[[ Data for review open ]]

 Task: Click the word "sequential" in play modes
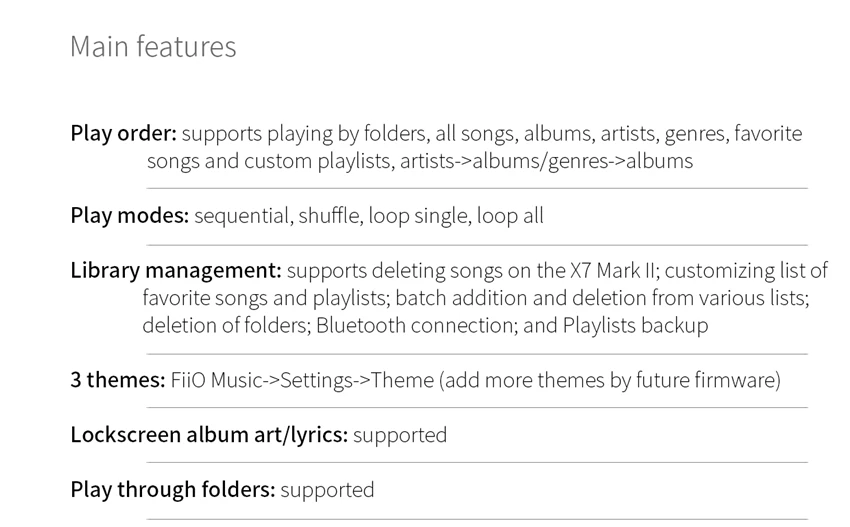point(241,216)
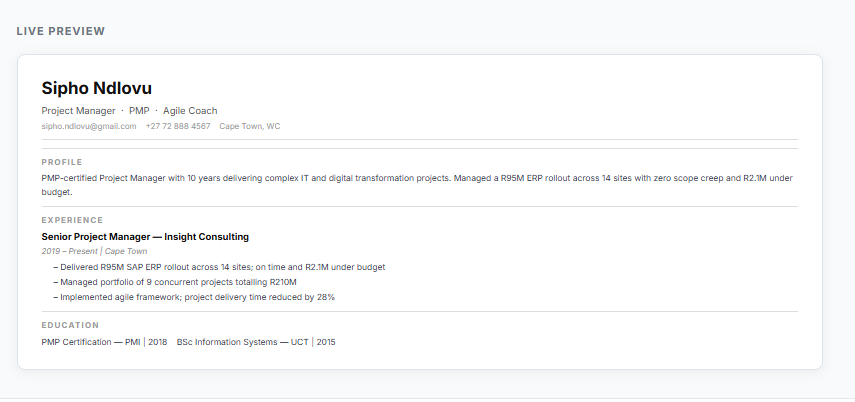Click Senior Project Manager — Insight Consulting
This screenshot has width=855, height=402.
coord(145,237)
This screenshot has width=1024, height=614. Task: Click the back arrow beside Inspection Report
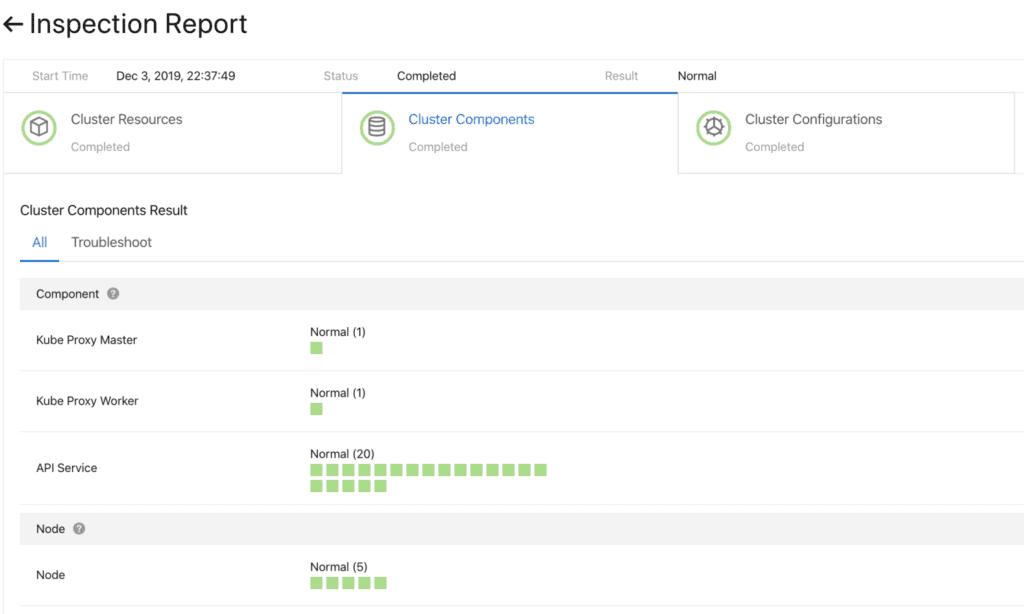(x=13, y=25)
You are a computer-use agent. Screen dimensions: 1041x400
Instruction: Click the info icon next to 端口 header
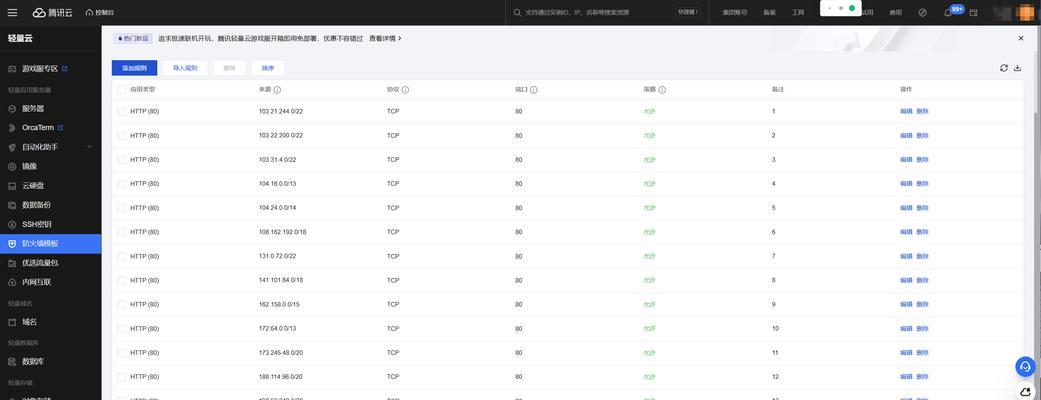click(534, 90)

[[ Data for review closed ]]

### To do
When copying the entries, drop the images and keep every line exact.

### Solution to the problem
 Task: Click the word "sequential" in play modes
point(241,216)
Click Senior Project Manager — Insight Consulting
This screenshot has width=855, height=402.
coord(145,237)
This screenshot has width=1024, height=614. Task: Click the back arrow beside Inspection Report
(x=13, y=25)
You are a computer-use agent. Screen dimensions: 1041x400
Instruction: Click the info icon next to 端口 header
click(534, 90)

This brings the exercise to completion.